# growing in coco with floraflex.. having plant leaf issue



## Hollis Med Station (Sep 28, 2021)

im growing in flora flex quick fill coco, using flora flex nuits...  feeding  daily... plants dont look happy... leaves curling and edges yellowing.... ... Nitrogen  deficiency?    should i flush once a week with ??  photo +... to flush salt build up? or am i over feeding.... ??


----------



## Airbone (Sep 28, 2021)

I am using flora flex with pure coco medium.
Need more info though…
What is the ph of your feed
What kind of water are you using
Are you using anything else.
Are you using cal mag and how much.
Are you following flora flex schedule, what’s your ppms?
I usually only have to feed every 3-4 days
When t


----------



## Airbone (Sep 28, 2021)

When the soil dries 

do you have pics?


----------



## Airbone (Sep 28, 2021)

I am using 1/2 tsp per gallon of v1&v2.
General hydroponics armor si 5 ml per gallon.
And cal mag 1 1/2 tsp per gallon in distilled water.

First time trying coco for me and I am seeing better results in big roots soil with the flora flex.
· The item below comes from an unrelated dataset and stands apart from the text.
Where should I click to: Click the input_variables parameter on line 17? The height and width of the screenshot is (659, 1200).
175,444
like I said though I only feed a little every 3-4 days when my pots dryout.


----------



## sharonp (Sep 28, 2021)

Hollis Med Station said:


> im growing in flora flex quick fill coco, using flora flex nuits...  feeding  daily... plants dont look happy... leaves curling and edges yellowing.... ... Nitrogen  deficiency?    should i flush once a week with ??  photo +... to flush salt build up? or am i over feeding.... ??
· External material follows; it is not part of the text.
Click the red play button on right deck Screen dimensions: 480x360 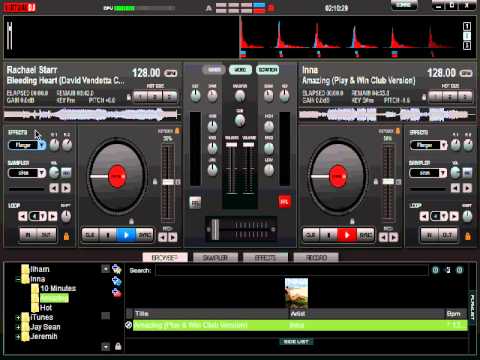click(347, 235)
I am not familiar with those nutrients but feeding everyday is a lot.


----------



## Airbone (Sep 28, 2021)

Airbone said:


> I am using 1/2 tsp per gallon of v1&v2.
> General hydroponics armor si 5 ml per gallon.
> And cal mag 1 1/2 tsp per gallon in distilled water.
> 
> ...


Oh yeah and I run my nutes in coco at 6.0 
And my soul at 6.5


----------



## Hollis Med Station (Sep 28, 2021)

thank you for the reply.  I ph at 5.9 to 6.3
it is well water .... running thru 2 sed filters, and 2 carbon filters... 
i was using silica and calimag... but just stopped using silica trying to rule out one thing at a time... was gonna drop cali mag next??.....       using cali mag at 15ml per gallon...  
i was adding mammoth 6ml per gal but pulled that ...    
as far as following FF sch ....  yes...    but i was watering minimal .... 2 times a day........  
and yes on ppms / ec ....  ... 

so feed heavy? and wait until plants / medium drys completely??


----------



## Airbone (Sep 28, 2021)

Have you ppm your well water before mixing?

and do you have pics?


----------



## Airbone (Sep 28, 2021)

And yes let your medium dry out before watering. You could get root rot and plants won’t absorb anything.


----------



## Hollis Med Station (Sep 28, 2021)

yes, took into account of well water being 150 ppm.... 
so every time you  water??? it is with nuits???? 
i FEED ever time i water.....  no "flushing" watering with no nuits...


----------



## Airbone (Sep 28, 2021)

I do use feed every time with flora flex so far. I am brand new to using them and following what I was told by the guy who suggested them. I have been using fox farms before and always flushed and used a water with silica and cal mag between every feed.
But the charts say no…
Also the charts depending on which one you get suggest 5 grams per gallon.
I never use that much!
The plants will tell you what they need. Start low and slowly move up on the feed.
Those pics look like nute burn to me but I am pretty new as well.
@ROSTERMAN, @pute , @Bubba , @bigsur51. 
Any info ?


----------



## Bubba (Sep 28, 2021)

The one pic with fried edges does look like burn. Hard to tell, pics and then not seeing how it came on.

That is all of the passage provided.